Prime: Part-Time

Meeting 14th August 2006, 11am

Liz Kearney, Steven Renshaw

Notes prepared prior to meeting by Liz Kearney, on behalf of herself, Jo Spitzner and Ellie Harrison.

1.There are a lot of misunderstandings and confusion about the project, which need to be cleared up.

2. Firstly, Jo, Ellie and I are trying to work with you, we’re not trying to antagonise you or create bad feeling. We are all engaging with the project and want it to be good.

3. We do recognise, however, that recent developments have put you in a difficult position and, for a variety of reasons, progress has halted and frustration is being felt by all.

4. As you know, we are three very different people who were responding to this project in our own way. We all happened to experience difficulty in finding a job and this seemed to take the project in a different direction to that originally intended. This is where the problems started:

5. We decided to use each other as much as we needed, for mutual support and to develop the content of our responses by talking through our ideas.

6. During one of these conversations, we mentioned unions and the role they play for workers in jobs like the ones we are trying to engage with on this project. We played out various scenarios, in a fun and almost frivolous way.
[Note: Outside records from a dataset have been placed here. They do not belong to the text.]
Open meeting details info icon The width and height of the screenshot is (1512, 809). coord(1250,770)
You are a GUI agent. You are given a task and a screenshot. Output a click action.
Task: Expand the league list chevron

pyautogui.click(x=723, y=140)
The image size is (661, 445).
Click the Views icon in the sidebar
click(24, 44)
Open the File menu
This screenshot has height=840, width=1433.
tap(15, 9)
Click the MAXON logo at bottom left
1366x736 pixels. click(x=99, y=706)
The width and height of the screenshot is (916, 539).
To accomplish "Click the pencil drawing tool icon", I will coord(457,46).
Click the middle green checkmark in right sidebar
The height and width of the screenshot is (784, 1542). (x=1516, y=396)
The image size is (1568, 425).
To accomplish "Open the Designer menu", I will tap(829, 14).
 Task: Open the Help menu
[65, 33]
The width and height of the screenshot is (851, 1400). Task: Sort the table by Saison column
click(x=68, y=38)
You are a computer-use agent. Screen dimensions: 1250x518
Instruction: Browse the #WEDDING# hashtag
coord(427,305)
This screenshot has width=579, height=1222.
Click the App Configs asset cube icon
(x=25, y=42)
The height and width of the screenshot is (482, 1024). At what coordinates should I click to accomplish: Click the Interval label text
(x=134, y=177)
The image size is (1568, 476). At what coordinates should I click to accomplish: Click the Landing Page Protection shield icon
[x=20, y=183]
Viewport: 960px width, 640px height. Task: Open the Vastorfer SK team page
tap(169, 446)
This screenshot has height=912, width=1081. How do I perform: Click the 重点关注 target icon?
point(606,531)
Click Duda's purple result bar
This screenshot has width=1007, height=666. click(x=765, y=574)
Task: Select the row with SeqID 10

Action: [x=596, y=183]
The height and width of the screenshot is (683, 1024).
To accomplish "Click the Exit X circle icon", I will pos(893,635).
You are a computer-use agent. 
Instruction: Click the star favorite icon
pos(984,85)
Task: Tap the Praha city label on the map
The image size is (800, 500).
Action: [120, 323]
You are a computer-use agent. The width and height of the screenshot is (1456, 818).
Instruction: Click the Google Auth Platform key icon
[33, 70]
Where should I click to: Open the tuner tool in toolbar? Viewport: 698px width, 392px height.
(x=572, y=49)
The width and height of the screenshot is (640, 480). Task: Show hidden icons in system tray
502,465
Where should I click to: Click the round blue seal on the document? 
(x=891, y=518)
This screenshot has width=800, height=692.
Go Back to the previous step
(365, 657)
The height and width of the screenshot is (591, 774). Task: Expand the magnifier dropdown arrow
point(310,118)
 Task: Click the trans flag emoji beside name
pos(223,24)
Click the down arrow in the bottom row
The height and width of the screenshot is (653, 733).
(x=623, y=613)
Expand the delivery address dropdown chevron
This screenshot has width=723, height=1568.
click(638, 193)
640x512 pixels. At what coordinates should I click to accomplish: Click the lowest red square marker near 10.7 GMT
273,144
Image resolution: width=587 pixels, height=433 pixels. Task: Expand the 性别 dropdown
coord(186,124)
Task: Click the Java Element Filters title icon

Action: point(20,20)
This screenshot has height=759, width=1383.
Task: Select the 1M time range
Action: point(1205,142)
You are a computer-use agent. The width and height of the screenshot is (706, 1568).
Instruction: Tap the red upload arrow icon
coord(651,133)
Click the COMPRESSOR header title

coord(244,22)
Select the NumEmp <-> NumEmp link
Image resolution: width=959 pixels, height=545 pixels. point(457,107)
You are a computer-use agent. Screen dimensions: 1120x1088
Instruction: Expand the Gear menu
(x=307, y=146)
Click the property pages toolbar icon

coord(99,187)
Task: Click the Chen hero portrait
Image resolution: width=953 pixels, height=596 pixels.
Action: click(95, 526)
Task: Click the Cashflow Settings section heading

We sat thinking of zany names, characters and activities, never really imagining that it would go any further.

7. As the project went on, all three of us began to feel that actually, there might be something interesting in this idea, so long as it was done in the right way.

8. We developed an idea between us, that in order to provide a framework for the remainder of the project that helped and supported the project (and hopefully prevented further breakdown in communication) we would create a union (UUA), with an email address and a name that we could all access and use to communicate with you about all aspects of the project. We created Tina Gurley Flynn (in the spirit of ‘Mark Smith’), named after Elizabeth Gurley Flynn if the International Workers of the World, who would be all of us as and when we needed to be her or to use her. This was not supposed to stop us communicating with you personally and maybe we didn’t make it clear why we were unionising – we thought you may not like it, but it was quite subversive and playful, yet capable of exploring complex ideas about work. It also seemed in line with your desire to be ‘undercover’.

9. We need to make it clear why we set up the UUA:

10. The email conversation has been muddled and confusing, particularly because you say you didn’t read all the initial emails. It has come to a crisis point where communication has broken down and this conversation is the first step in resolving these difficulties. I stress again, we are all keen to make this project work.

11. During the last few weeks, we have all come to the realisation that the UUA, it’s website, it’s communication, everything about it in this context, is the work. This is our response to your project. We have collaborated and we want to submit the UUA to you for the publication and any other dissemination of the project. This is for various reasons:

12. We are all after the same thing, challenge, critical dialogue, and to feel that we have something to say and a way of saying it.

13. However, we feel that it is imperative that you see what the work is, and take us, and the UUA, seriously, as a piece of work, an idea.

14. We recognise that you have been very busy, no email at home, preferring to talk rather than email etc, and we apologise if we have been heavy handed at times. But you have opened the door for ‘anything to happen’ and we urge you to think this through and see what positive and exciting things are going on within this project, and allow us to do the job you are contracting us to do.